Text segment =
▼▼▼
# 3rd Generation S-Works Crankset Questions



## rijn (Jun 23, 2010)

I'm thinking about buying the 2013 3rd Generation S-Works Crankset and Praxis rings for it.

Anyone have experience with it? Everyone tells me how great the Cannondale SISL /SISL2 BB30 crankset is but who has 1200 dollars to spend on it. I have a Specialized S-Works Tarmac SL3 and CAAD10. I'd like to eventually use the same crankset on each bike.


----------



## steveandbarb1 (Dec 27, 2009)

Shimano being such a gold standard for front shifting and stiffness, don't know why people keep looking for alternatives. Yes have to deal with the adapter issue, but perhaps the praxis solution is now fix for this issue. 7900 cranks should be available at reasonable prices soon as people move to 9000.


----------



## rijn (Jun 23, 2010)

I agree Shimano is the gold standard, but they don't have a BB30 crankset. I've used adapter cups for 1 1/2 years and just want a native BB30 crankset. Praxis supposedly shifts great and makes the OPI spider ring for Cannondale's SISL2 crankset.

The entire BB30 crankset situation is a mess in my eyes. FSA isn't reliable, 2012 SRAM Red is great but has a funky spider, perception is Cannondale makes the gold standard in BB30 cranksets and Specialized has a BB30 crankset. To get a good crankset / reliable for BB30 its Cannondale or Specialized. I would buy a BB30 Ultegra Shimano crankset in a heartbeat and call it a day.


----------



## dcorn (Sep 1, 2011)
▲▲▲
Jobs =
1. In the crankset thread, how long has rijn been using adapter cups?
2. Continue the crankset thread from the point where it stops.

Information provided =
▼▼▼
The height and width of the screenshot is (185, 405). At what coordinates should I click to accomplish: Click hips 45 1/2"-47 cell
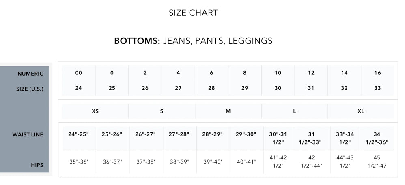[377, 162]
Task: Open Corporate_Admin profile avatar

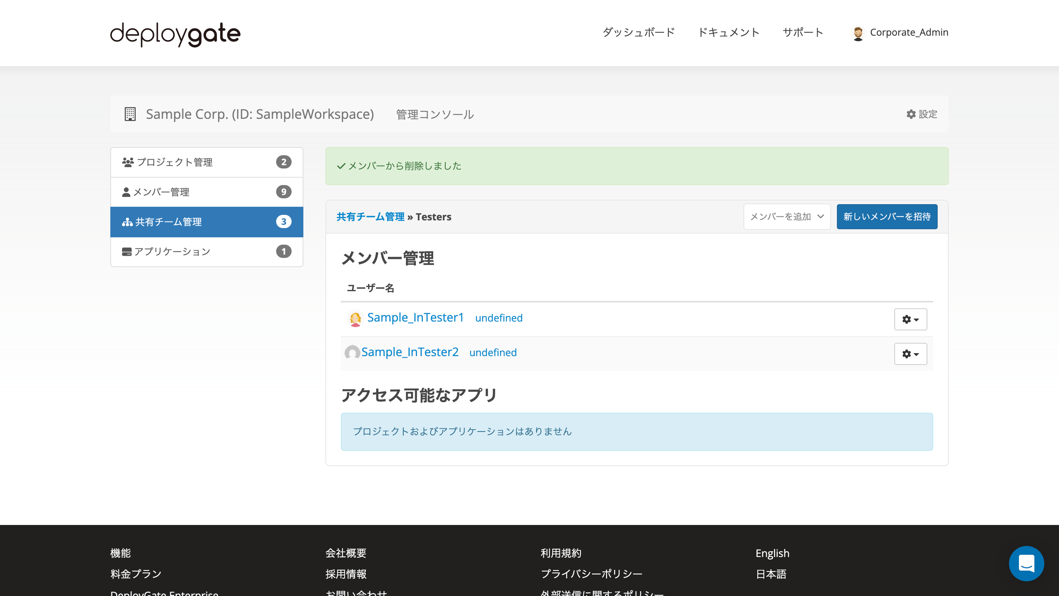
▲▲▲
Answers to the exercise =
1. 1 1/2 years.

2.
Better make sure the BB's are the same for both bikes. The CAAD10 is probably a true BB30, but the S-works SL3 has a carbon OSBB that isn't the same size as BB30.


----------



## rijn (Jun 23, 2010)

I thought OSBB was a Specialized version of a PF30, but still compatible with the PF30 or BB30. I'm learning towards the s-works crankset with praxis rings anyways... The S-Works crankset page says it will work on a OSBB, PF30 and BB30. I'd assume the same would hold true for BB30 crankset going into an OSBB carbon shell and PF30.


----------



## purdyd (Jun 18, 2010)

dcorn said:


> Better make sure the BB's are the same for both bikes. The CAAD10 is probably a true BB30, but the S-works SL3 has a carbon OSBB that isn't the same size as BB30.


carbon OSBB once the delrin cups are inserted is the same size as BB30

they are both 68mm wide, and both use a 6806 bearing

and both use a BB30 crankset


----------



## purdyd (Jun 18, 2010)

rijn said:


> I'm thinking about buying the 2013 3rd Generation S-Works Crankset and Praxis rings for it.
> 
> Anyone have experience with it? Everyone tells me how great the Cannondale SISL /SISL2 BB30 crankset is but who has 1200 dollars to spend on it. I have a Specialized S-Works Tarmac SL3 and CAAD10. I'd like to eventually use the same crankset on each bike.


I like the 2nd generation, I think the latest has redesigned crank arms.

The one drawback in my mind is that the spider takes a special tool to remove and install and if you try to get it from specialized, it is expensive

quarq will sell you one much cheaper but it is kind of a strange thing

or you go to a dealer and have it put together

I like the hirth coupling with the BB30 bearings as you push in both sides and can't knock out the non drive side bearing on install like you might with the Red BB30 crank

I think the red crank is pretty ok too

i thought the complaint with FSA was more in the bottom bracket area

shimano seems to have gone to a non standard chain ring on their latest greatest crankset?


----------



## jnbrown (Dec 9, 2009)

I have the SWorks crankset and bought it because it looks good with the SWorks frame. It is stiff and light and I have had no problems with it. I am still using the orignal chainrings but will probably switch to Praxis when they wear out.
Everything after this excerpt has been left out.